PEKANBARU, RIAUPAGI.COM - Komisi Pemberantasan Korupsi (KPK) sudah memberikan contoh dalam penanganan perkara Hak Guna Usaha (HGU) yang ada di Riau, tetapi kasusnya tetap marak.
"Selain perkara kasus HGU, KPK juga menangani kasus korupsi pertanahan di Indonesia."
“(Penyebabnya) minim anggaran pengawasan HGU dan tidak dibangun mekanisme pengawasan berbasis risiko dan teknologi. Akibatnya terjadi ketidakpatuhan pelaksanaan kewajiban pemegang HGU dan potensi tumpang tindih tinggi,” kata Deputi Bidang Pencegahan dan Monitoring Komisi Pemberantasan Korupsi (KPK), Pahala Nainggolan, dalam keterangan persnya, Kamis (5/1/2023) kemarin.
Pahala Nainggolan menjelaskan dalam beberapa periode terakhir, KPK juga menangani kasus korupsi pertanahan di Indonesia. Salah duanya, adalah suap hak guna usaha (HGU) di Badan Pertanahan Nasional (BPN) Riau dan Kalimantan Barat.
Dalam perkara suap pengurusan hak guna usaha lahan di Riau, diketahui pihak swasta bermufakat dengan pihak BPN dalam pengurusan dan perpanjangan HGU. Sehingga telah diduga adanya tindak pidana korupsi berupa penerimaan hadiah atau janji. KPK pun telah melakukan penahanan kepada para tersangka pada 2022.

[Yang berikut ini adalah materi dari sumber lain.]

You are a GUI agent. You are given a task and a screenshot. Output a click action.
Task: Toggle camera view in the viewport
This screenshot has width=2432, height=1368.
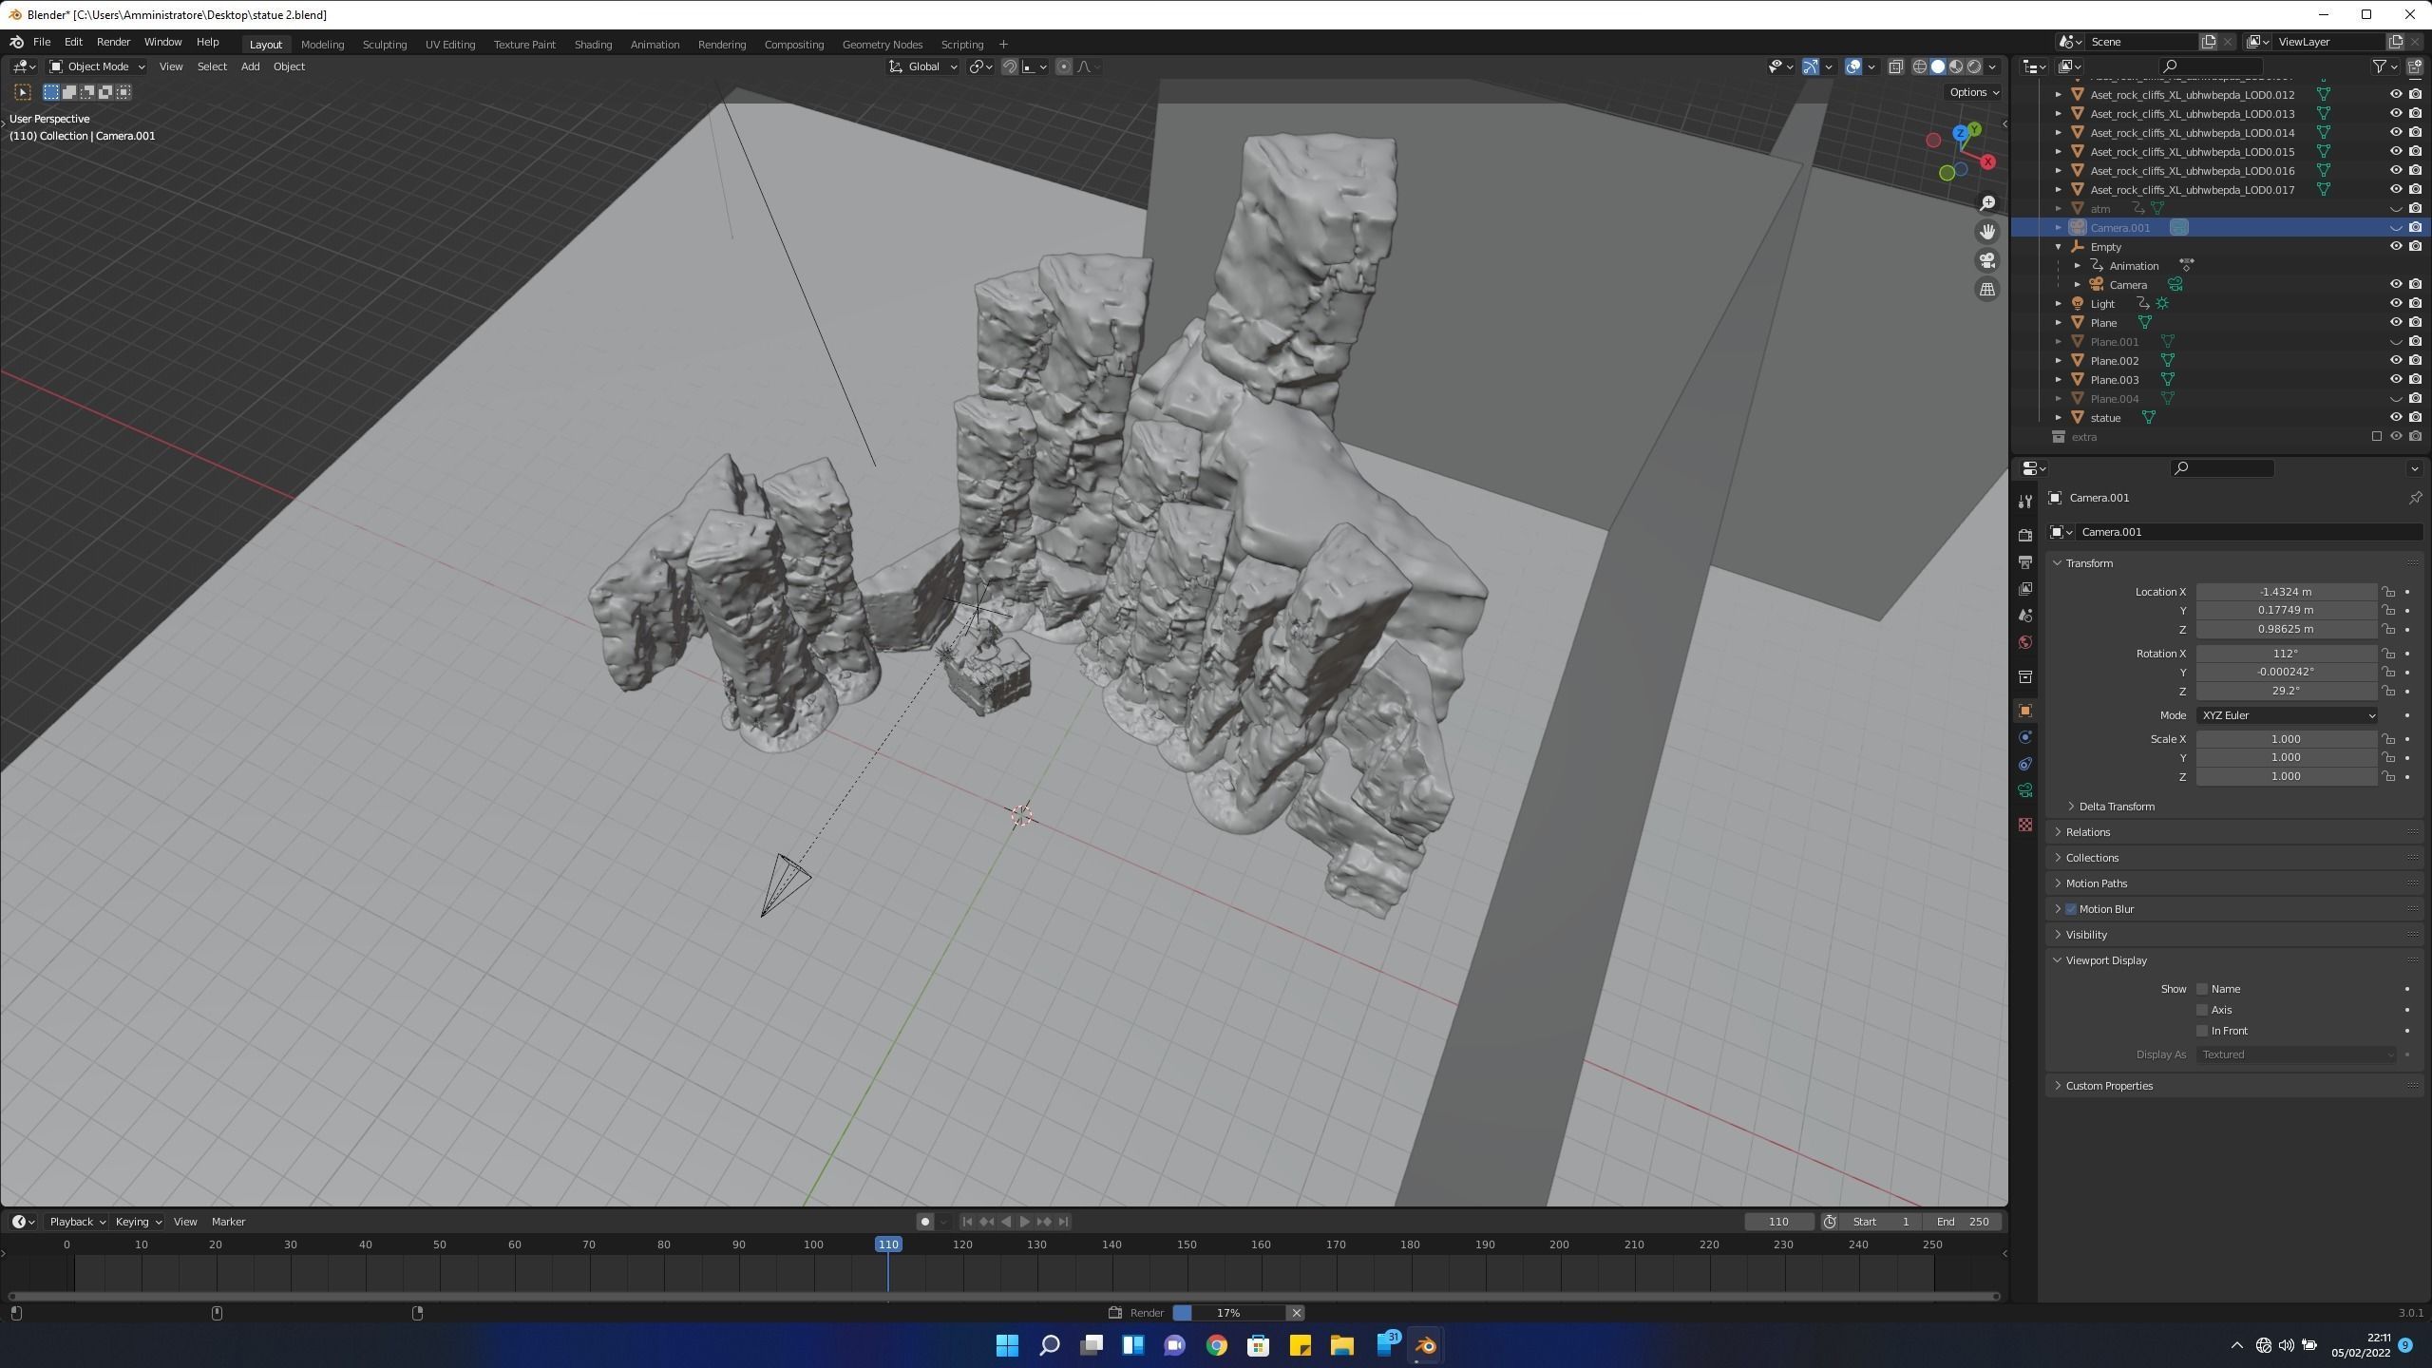click(1986, 260)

Pahala melanjutkan, setelah dilakukan monitoring, konflik HGU disebabkan oleh lemahnya pengawasan. Di mana Permen ATR/BPN Nomor 18 Tahun 2021 tidak mengatur sanksi tegas terkait pelanggaran kewajiban HGU. Juga pengawasan atau pemeriksaan kepatisan HGU sejauh ini masih minim karena hanya dilakukan secara sampling satu pemegang HGU/Kantah per tahun.
Di sisi lain, KPK juga menemukan penyimpangan SOP penerbitan HGU masih marak terjadi. Ditemukan 61 persen pelayanan HGU 2021 melebihi SLA. Rata-rata penyimpangan waktu penerbitan dari SLA adalah empat sampai 12 bulan. Penyimpangan waktu layanan paling lama adalah SK Perpanjangan HGU Badan Hukum yakni 269 hari.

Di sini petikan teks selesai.